HTTP Digest authentication

[wom-bat]

Hi folks,
How can I create a websocket client where the server requires digest authentication?

[aaugustin]

If I remember correctly Digest Authentication requires two HTTP requests: one to get the challenge from the server, one to send the response and open the websocket connection.

If I had to do this, here's what I'd try:

1. make the first HTTP request and get the challenge from the response; this will likely easier to do with another library than websockets, as websockets.connect raises an exception if it fails to establish a WebSocket connection;
2. calculate the proper authentication header and send it with the extra_headers argument of websockets.connect.

It would be interesting to build this into websockets. Since we already handle basic auth and http redirects, I think we have all the pieces we need.

[wom-bat]

It's a little more complex than that.
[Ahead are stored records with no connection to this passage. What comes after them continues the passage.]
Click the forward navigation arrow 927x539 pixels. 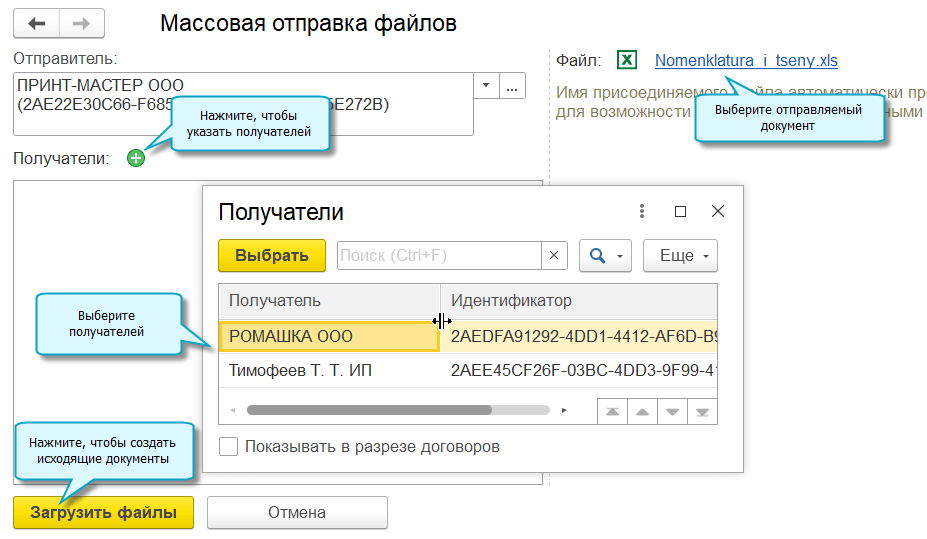81,23
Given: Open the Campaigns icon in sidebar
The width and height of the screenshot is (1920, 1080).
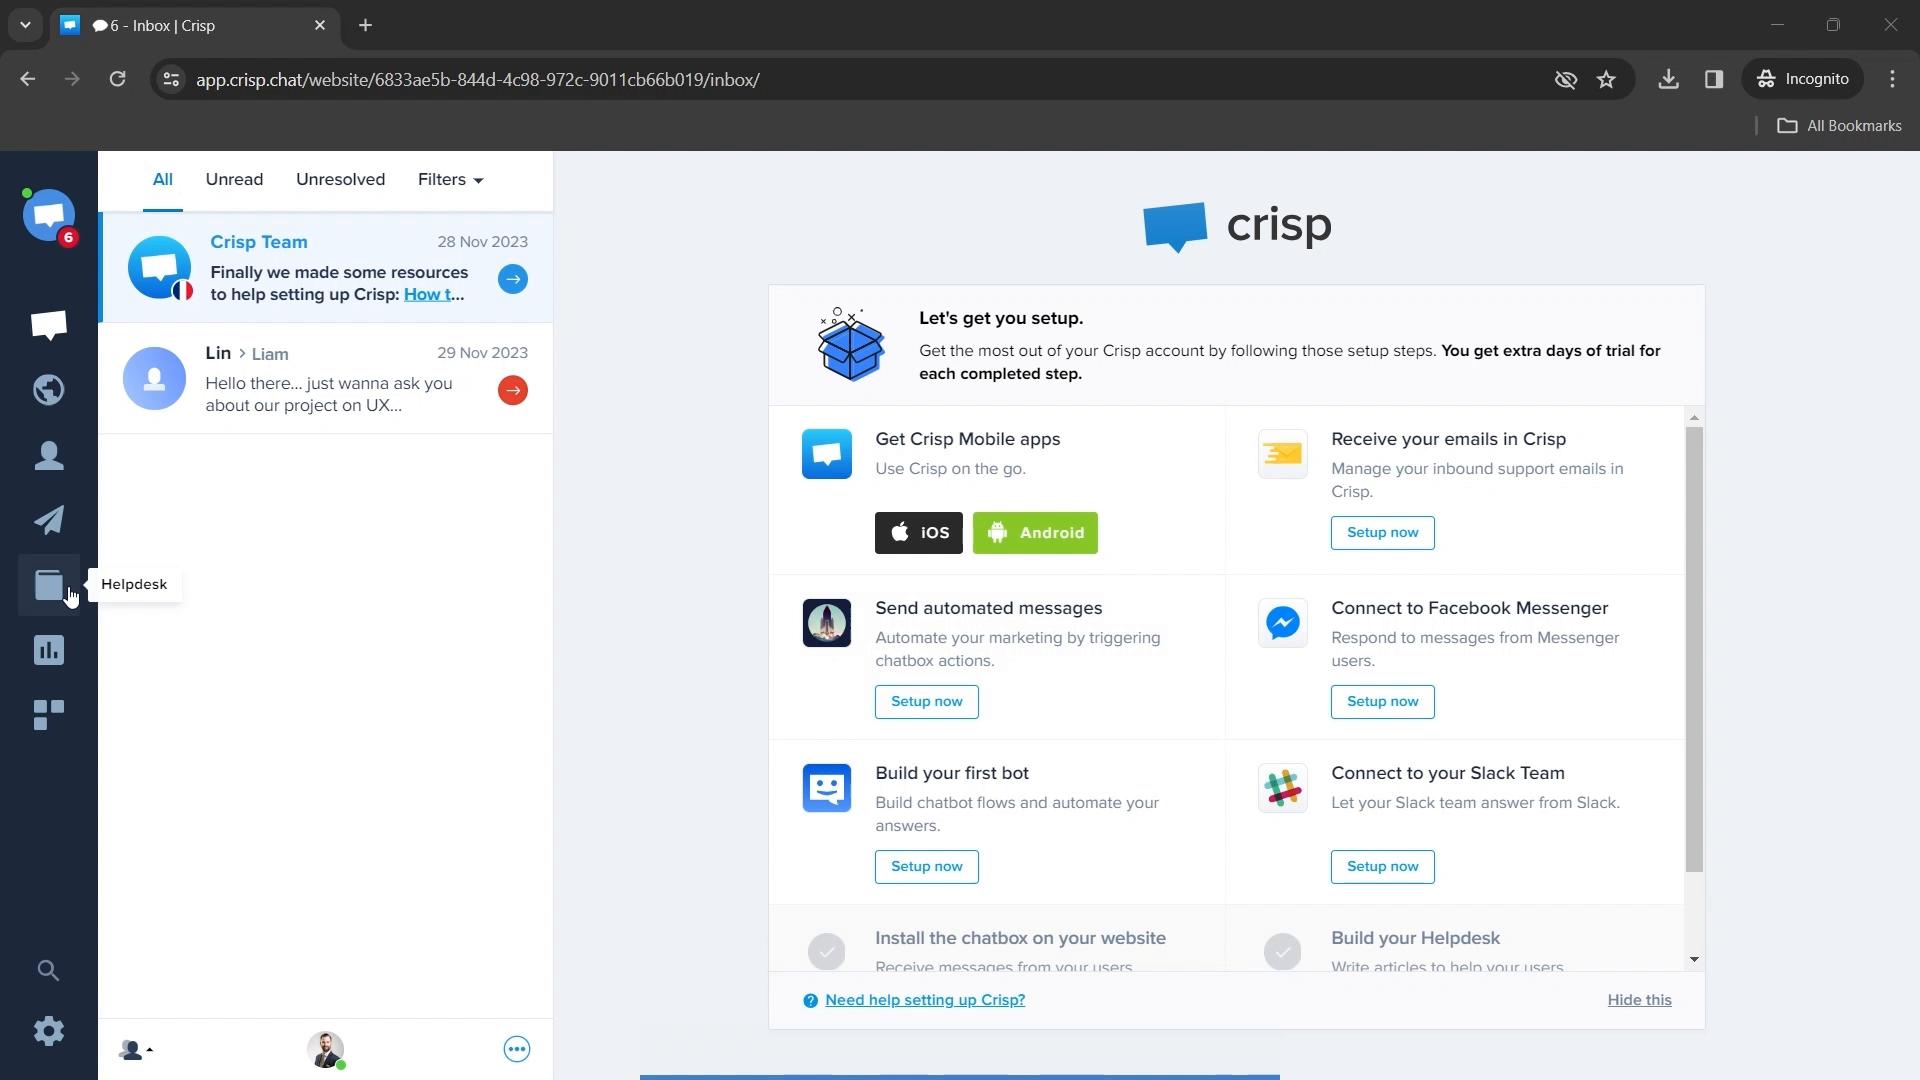Looking at the screenshot, I should tap(49, 518).
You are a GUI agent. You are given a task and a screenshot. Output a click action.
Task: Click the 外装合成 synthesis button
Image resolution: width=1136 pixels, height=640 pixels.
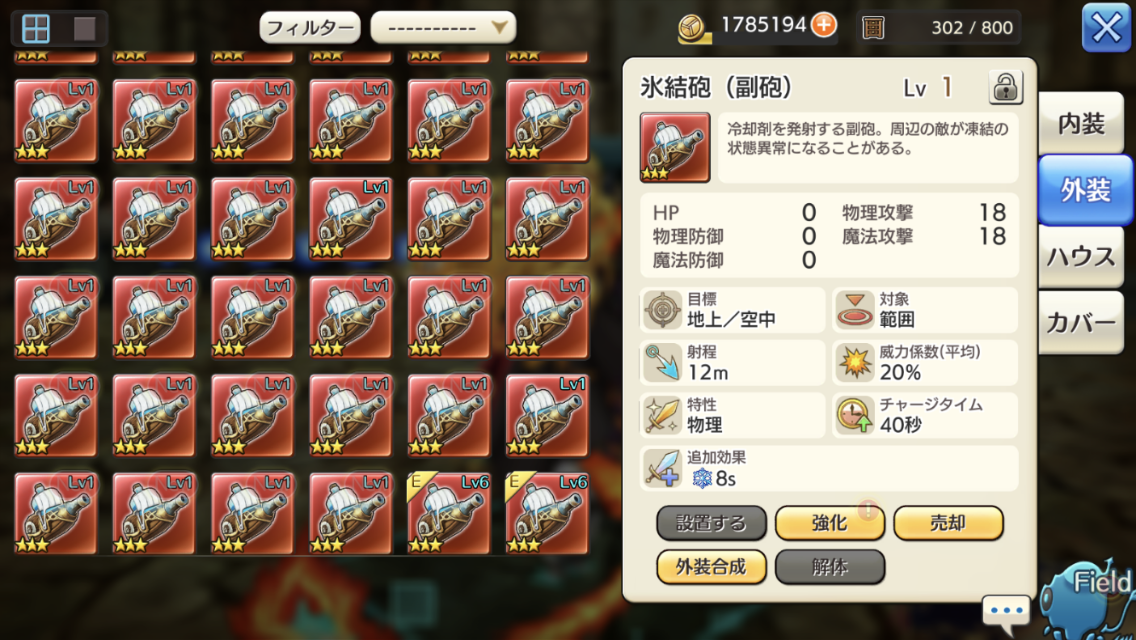tap(711, 567)
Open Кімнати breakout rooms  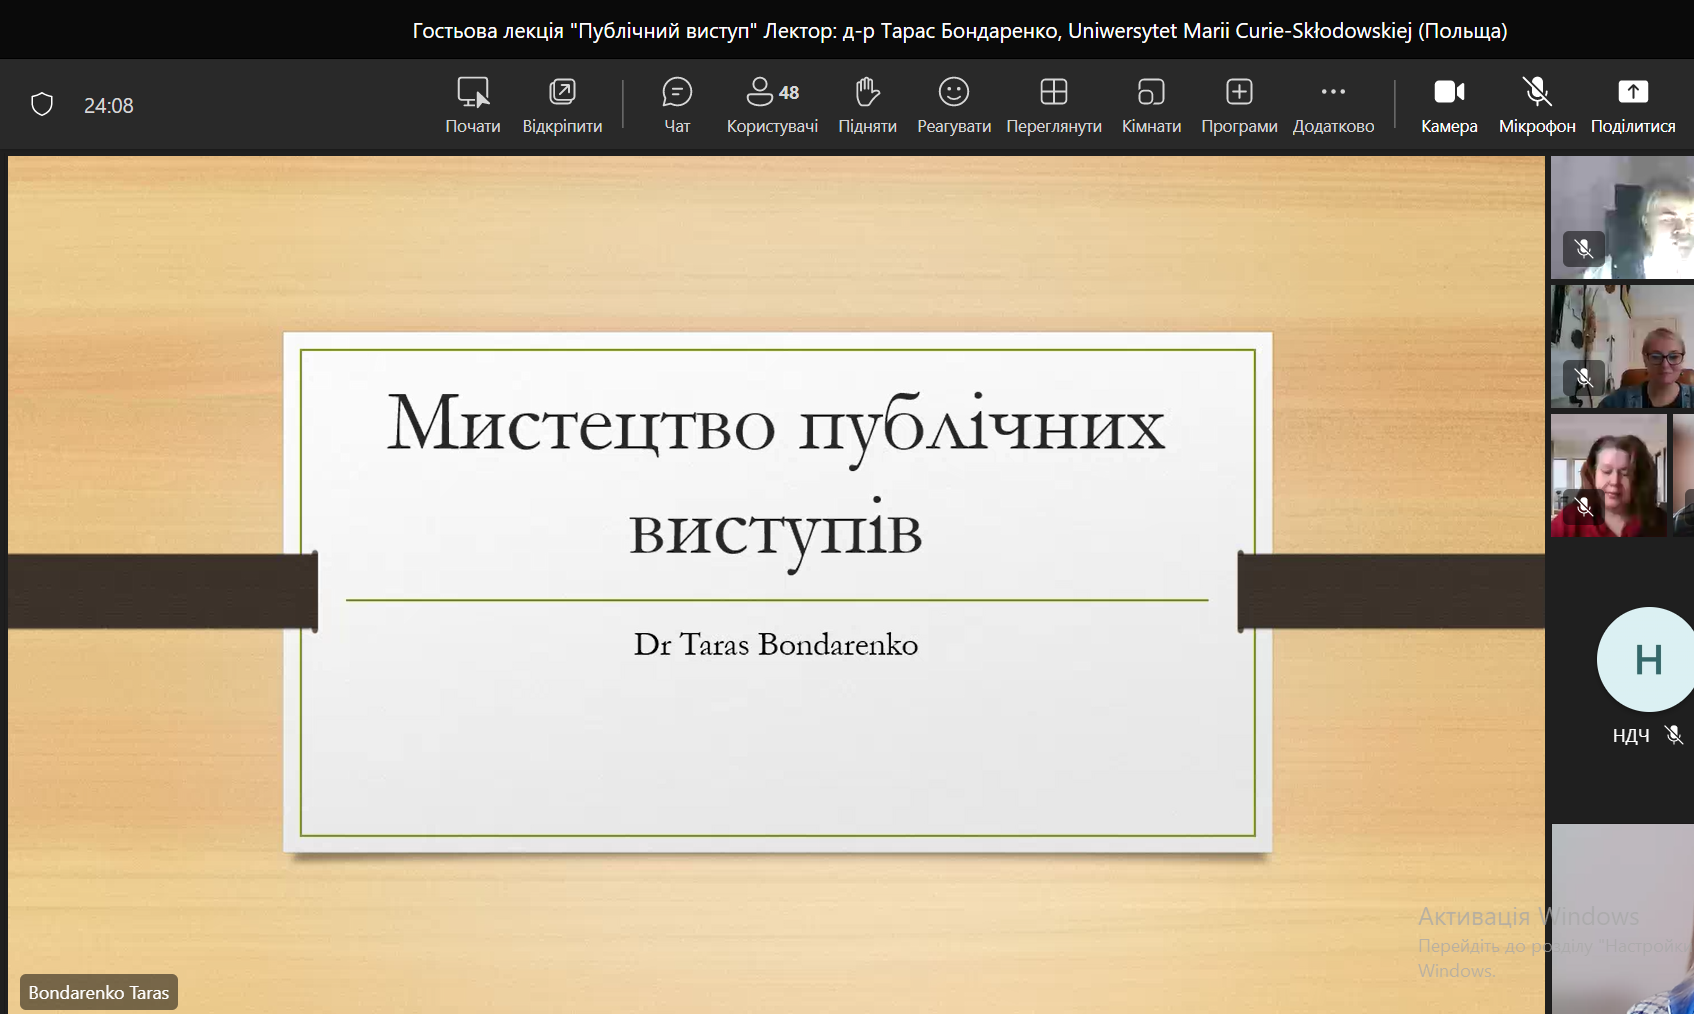(x=1151, y=105)
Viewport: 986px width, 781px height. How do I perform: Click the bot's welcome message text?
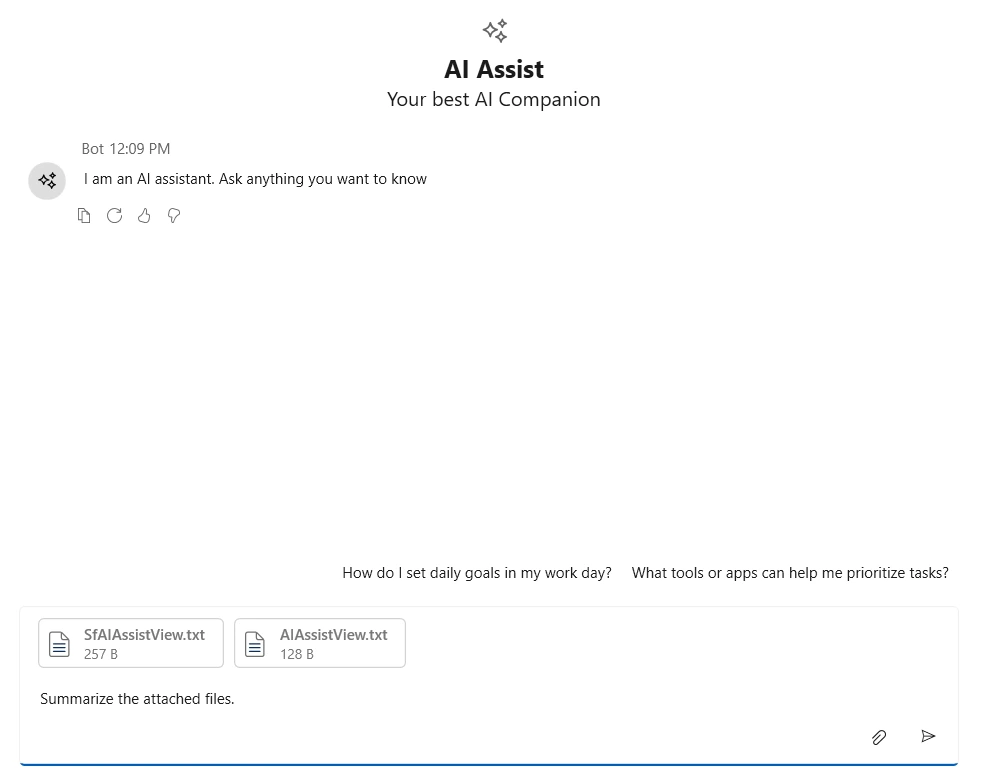click(x=254, y=179)
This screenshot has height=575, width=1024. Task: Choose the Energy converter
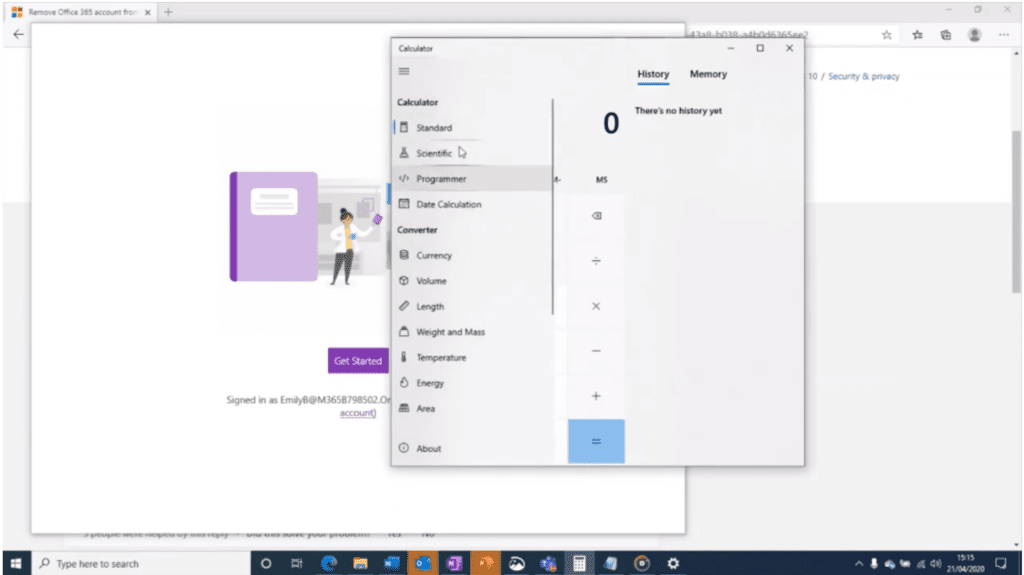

The Authorization: header to be sent changes on each request, so it can't be calculated just once. What's more the server can issue a new challenge at any time.

I don't know how that fits into websockets. It may be that we can do it just once and then after the upgrade there's no need. I'll do some experiments on Monday.

[aaugustin]

In a WebSocket connection you send HTTP headers only once. After you've upgraded from a HTTP to a HTTP connection you're fine.

[apteronal]

Two options have been discussed for adding digest authentication support:

1. Using a separate library for the digest authentication.
2. Implementing digest authentication within this library.

Option 1 is disfavored by the maintainer because it adds a dependency to websockets which currently has none. @Nicolas-Feude has done some great work in #1111 toward option 2. However, looking at the code in #1111, it would seem to add a lot of complexity to this package, and duplicates code from requests which may diverge over time. It also seems fraught to re-implement security-related code.

I'm wondering if another option would be to use a library for the digest authentication but as an optional dependency. When digest authentication is required, websockets could output a message saying that the dependency needs to be installed. Digest authentication is an uncommon need, so it may be reasonable for the user to have to install an extra package to support it. (Not an experienced Python developer so unsure whether this is a good idea, but wanted to suggest it just in case.)

[aaugustin]

Unfortunately #1111 isn't on the right track for the following reasons so I'm closing it.

First, it targets the legacy implementation. However, I'm not adding new features to that implementation. The feature should target the new asyncio and threading implementation.

Second, the fundamental design problem lies in how we handle HTTP sequences prior to the WebSocket handshake. Currently, websockets supports only one request and one response while Digest Authentication requires two.

That sequence is handled in each I/O layer because validating credentials may require I/O e.g. if you want to check them in a database. This makes it more expensive to implement and to test than if it was in the Sans-I/O layer.

I'm wondering if there's a way to redesign, at least on the client side, to move authentication logic to the Sans-I/O layer? On one hand, I'm very unsure that it can work; on the other hand, it could bring the cost of building and maintaining that feature down to a level where I'm willing to take it.

Overall, I'm not planning to make websockets a full-featured HTTP client, yet HTTP features are creeping on the client side e.g. supporting proxies, redirects, etc. I resist taking a dependency on a full-featured HTTP client because it could create more complexity that I'm willing to deal with.

---

The above is heavily influenced by the fact that I'm a solo maintainer and this is a hobby project. While I believe that it's a high quality hobby project, this quality depends on keeping the maintenance workload load very low.

[aaugustin]

While #788 also targets the legacy implementation — which was the only implementation until the the Sans-I/O implementation landed one year later — there's a couple interesting ideas in there:

• It takes a dependency on a small library to handle the HTTP Digest Authentication protocol. While the protocol isn't very complicated and maintaining our own implementation with 100% branch coverage would be doable, leveraging a dependency reduces the effort. That particular dependency appears to be unmaintained, though, so I wouldn't take that one.
• It's implemented next to the redirect logic. I was considering piggybacking on the redirect implementation because it's the component that knows how to make multiple HTTP requests. That being said, right now, websockets closes the TCP connection between each HTTP request; that would require modifying.

[aaugustin]

Since the authentication is embedded in the WebSocket handshake, we cannot replicate the design used for proxies — connecting a socket then handing it over to websockets.